O movimento S.O.S Pinheiro foi criado em 2018 como uma iniciativa de buscar respostas e mobilizar os moradores do Pinheiro e toda a cidade de Maceió diante da iminência de evacuação do bairro. Eliane Ramos, moradora do pinheiro e uma das responsáveis pelas ações sociais do movimento, disse que a quantidade de animais abandonados aumentou nos últimos meses e uma das medidas que eles encontraram para amenizar a situação é o compartilhamento de fotos nas redes sociais com o propósito de conseguir pessoas que possam adotá-los.

Cachorro Idoso Abandonado no Bairro do Pinheiro. (Foto: Ariana de Cássia)

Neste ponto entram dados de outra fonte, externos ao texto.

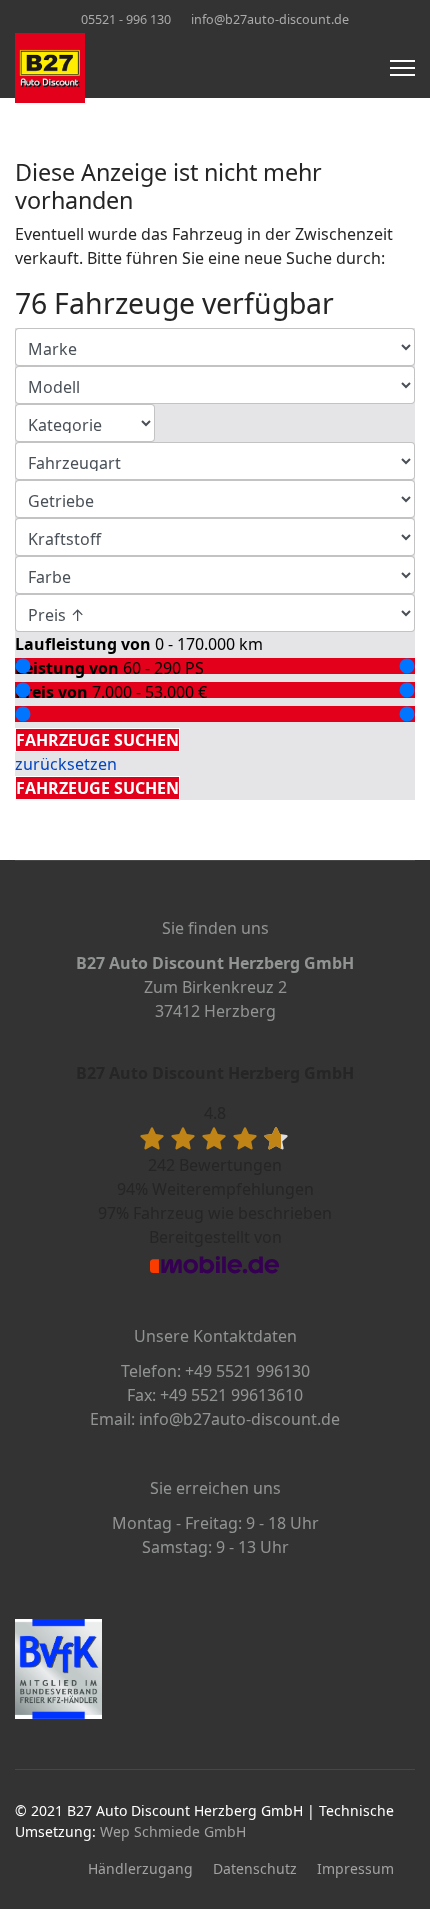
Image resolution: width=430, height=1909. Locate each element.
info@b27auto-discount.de (270, 19)
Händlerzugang (140, 1868)
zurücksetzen (66, 764)
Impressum (355, 1868)
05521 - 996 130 (126, 19)
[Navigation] (402, 68)
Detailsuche (64, 716)
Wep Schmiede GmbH (173, 1831)
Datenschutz (255, 1868)
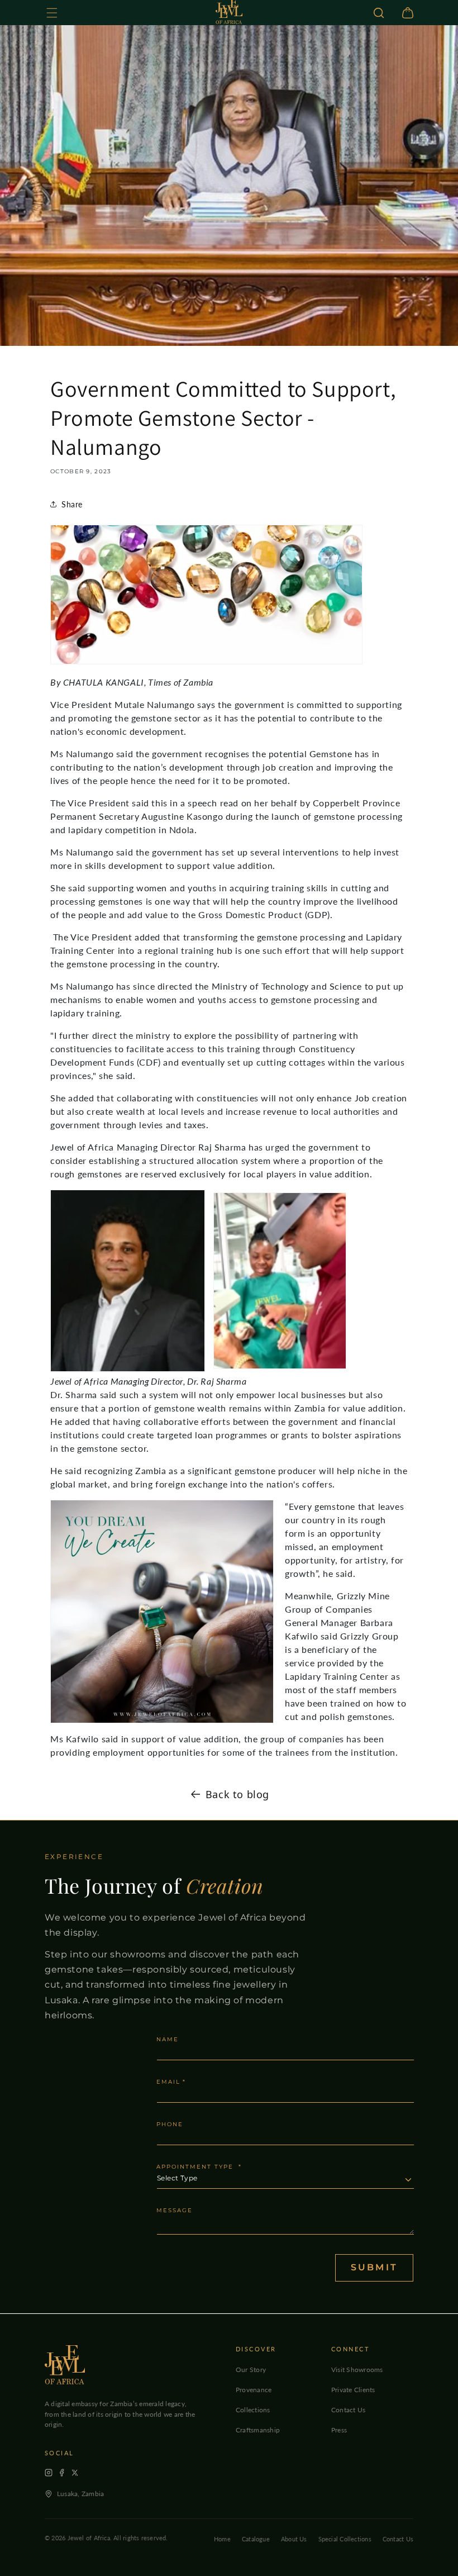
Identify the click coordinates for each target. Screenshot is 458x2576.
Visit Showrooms (357, 2369)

Para denúncias de abandono e maus tratos a população pode fazer boletim de ocorrência na delegacia mais próxima, recorrer na Promotoria de Justiça de Defesa do Meio Ambiente ou entrar em contato com a Comissão de Bem-Estar Animal da Ordem dos Advogados do Brasil seccional Alagoas (OAB-AL), através do telefone: (82) 3023-7200. A denúncia de maus-tratos é legitimada pelo Art. 32, da Lei Federal nº. 9.605, de 12.02.1998 (Lei de Crimes Ambientais) e pela Constituição Federal Brasileira, de 05 de outubro de 1988. A pena por esse tipo de crime é de até quatro anos de detenção.

Outra medida de proteção é o acionamento das ONG’s que acolhem animais, mas estas também necessitam de ajuda e devido a grande quantidade de animais resgatados nos últimos meses estão lotadas. O Projeto Acolher de Maceió, abrigo que resgata animais abandonados, informou que nos últimos meses foram resgatados mais de 15 animais no bairro. Quem possuir interesse em fazer doações ao abrigo podem procurar a ONG nas redes sociais.